ACTION ITEM: The lines from the one with "Click the Back navigation arrow button" through the last line of the material below, copied exactly and free of pictures, make up the whole answer.

::: SOURCE INFORMATION :::

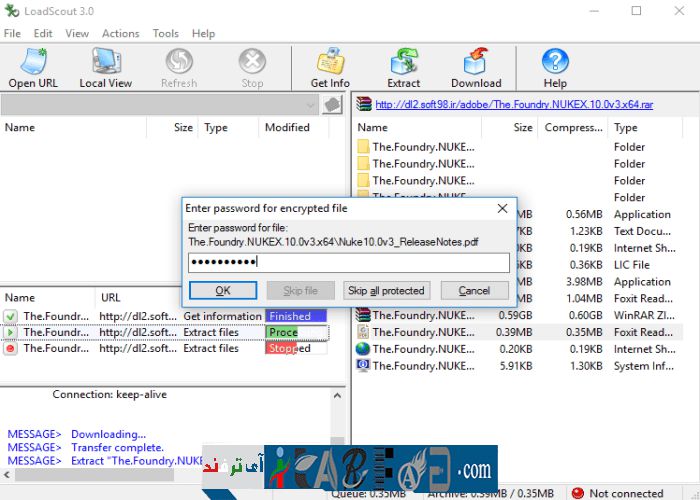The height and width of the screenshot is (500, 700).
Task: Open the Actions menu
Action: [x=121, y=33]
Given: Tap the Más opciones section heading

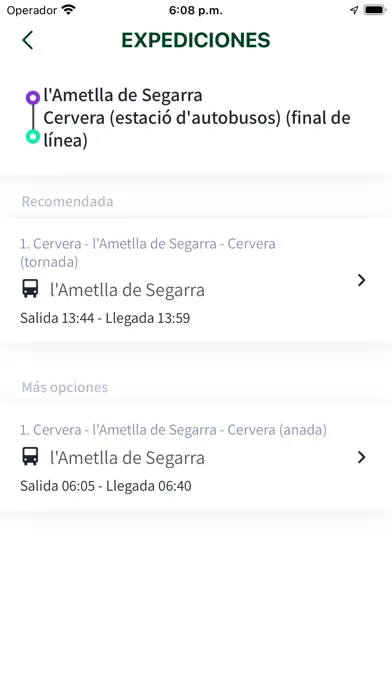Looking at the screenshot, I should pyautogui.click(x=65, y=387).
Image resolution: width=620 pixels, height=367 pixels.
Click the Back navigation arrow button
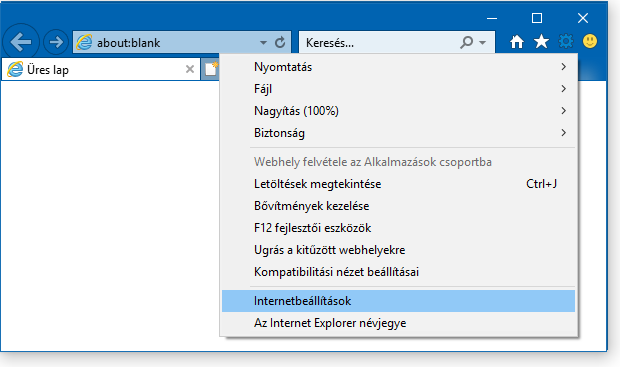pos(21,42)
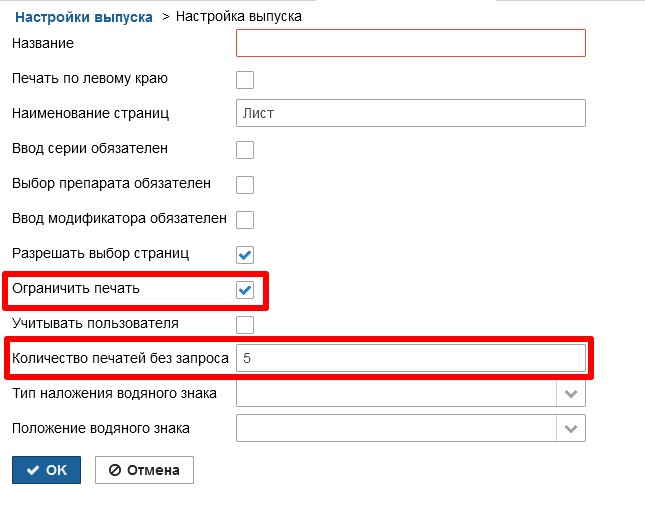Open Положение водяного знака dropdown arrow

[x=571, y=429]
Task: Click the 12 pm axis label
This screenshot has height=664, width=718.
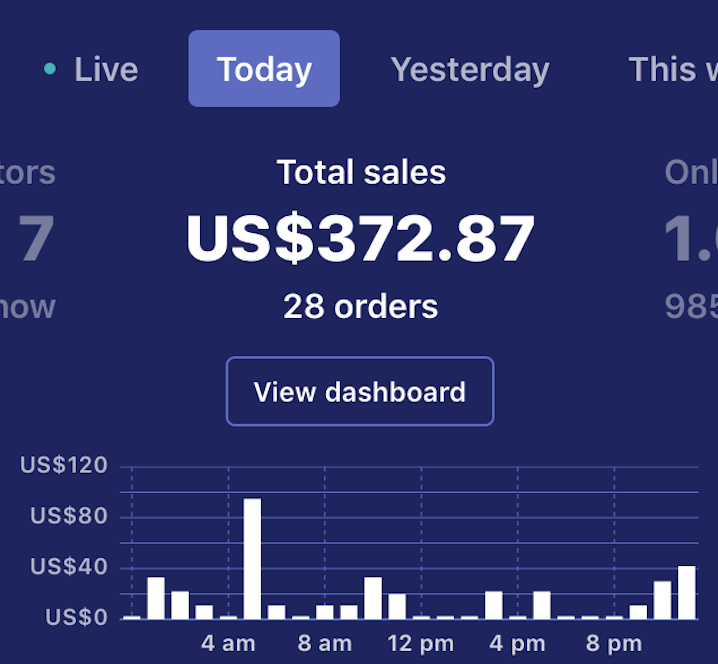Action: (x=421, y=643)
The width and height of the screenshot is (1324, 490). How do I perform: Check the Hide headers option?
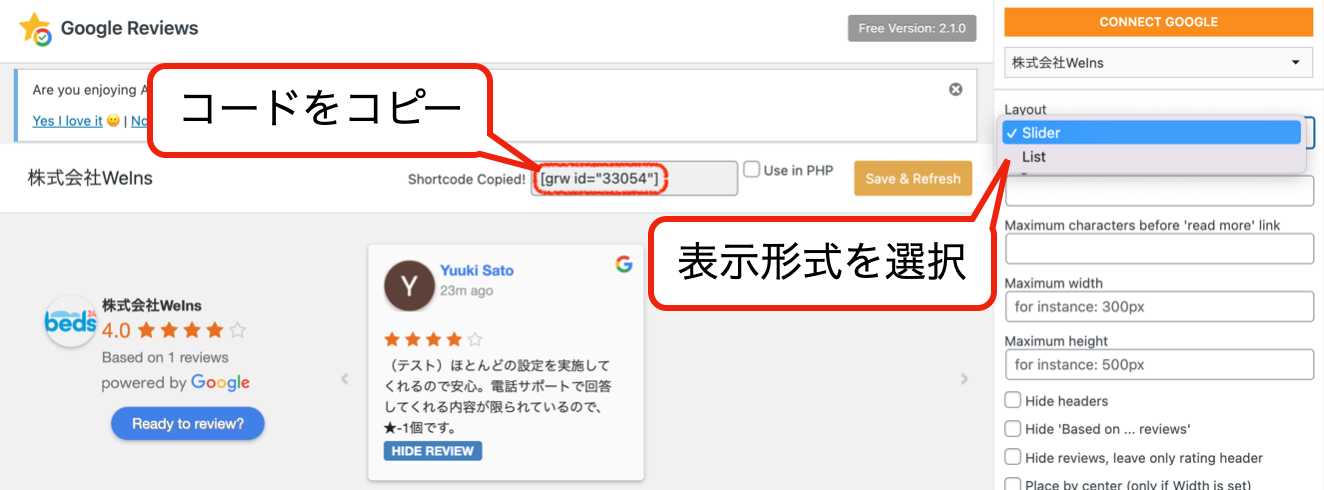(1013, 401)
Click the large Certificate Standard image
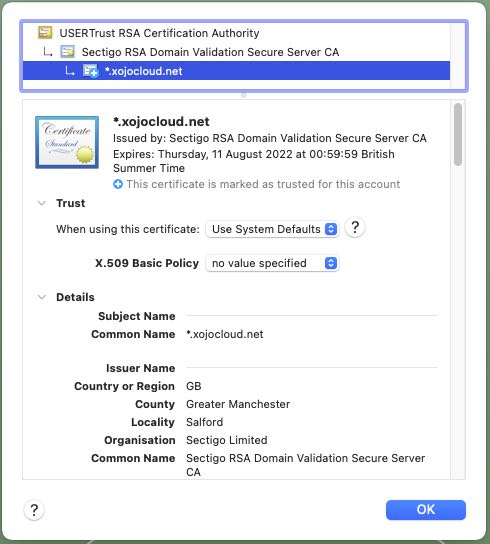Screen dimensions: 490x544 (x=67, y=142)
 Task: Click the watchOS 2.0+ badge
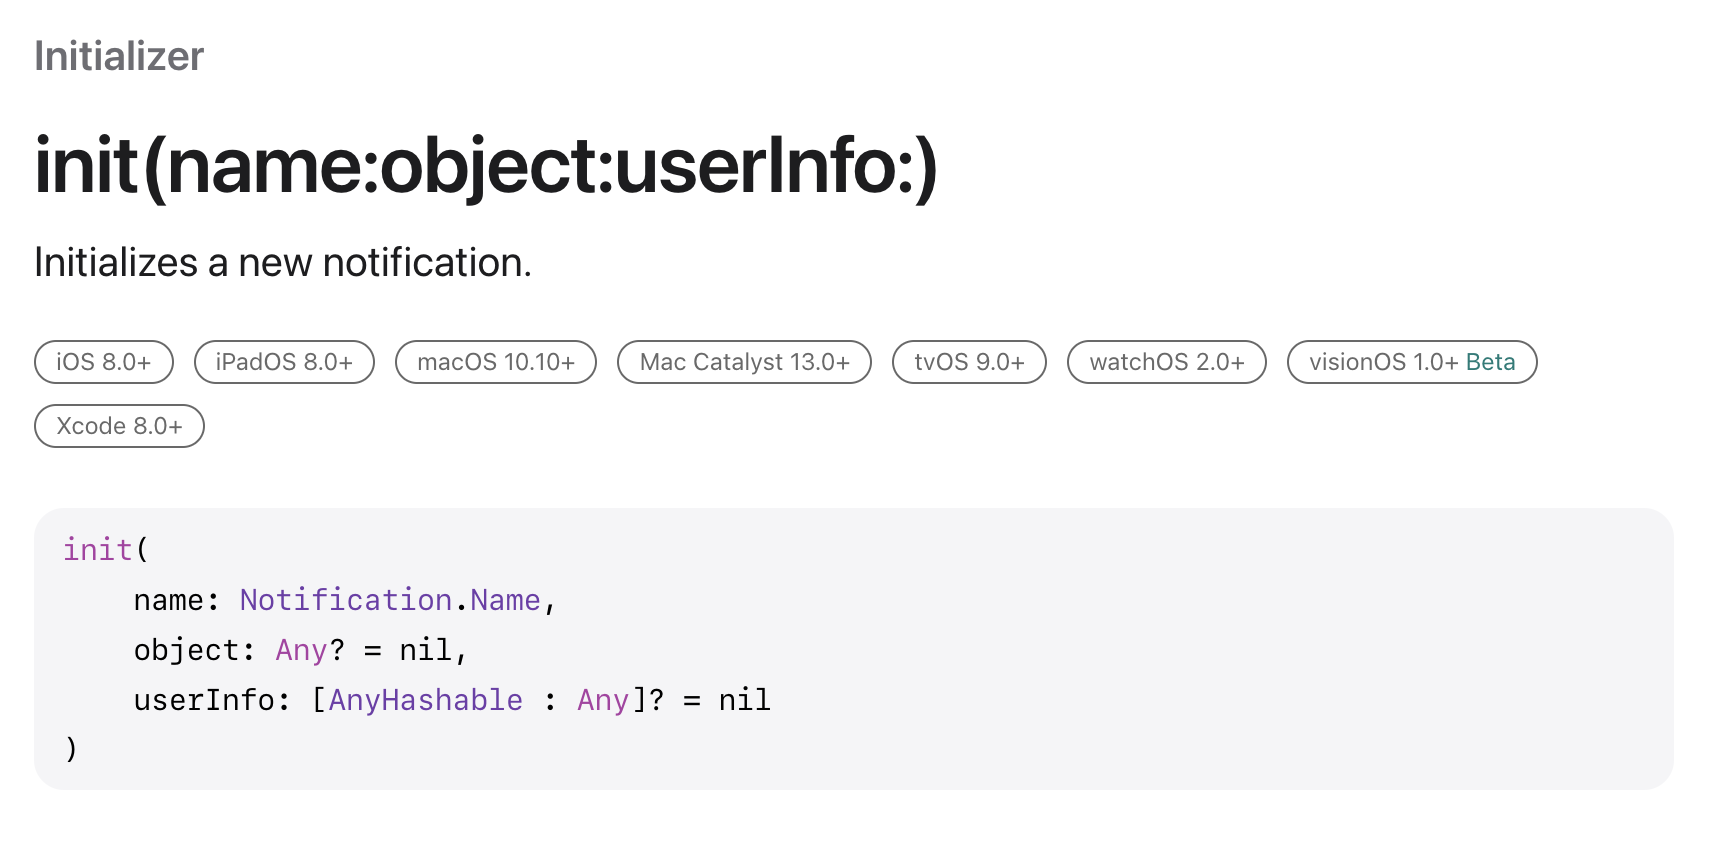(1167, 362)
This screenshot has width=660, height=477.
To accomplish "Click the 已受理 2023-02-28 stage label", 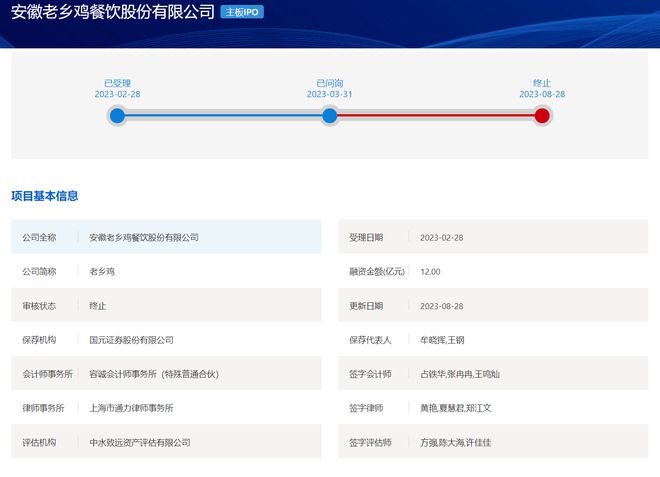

:::

RESULT OF THE TASK:
Click the Back navigation arrow button
pos(21,42)
Open Положение водяного знака dropdown arrow

[x=571, y=429]
Task: Click the 12 pm axis label
This screenshot has height=664, width=718.
Action: (x=421, y=643)
The width and height of the screenshot is (1324, 490). How do I perform: Check the Hide headers option?
(1013, 401)
Click the large Certificate Standard image
Screen dimensions: 490x544 (x=67, y=142)
 Task: Click the watchOS 2.0+ badge
(1167, 362)
This screenshot has width=660, height=477.
To accomplish "Click the 已受理 2023-02-28 stage label", 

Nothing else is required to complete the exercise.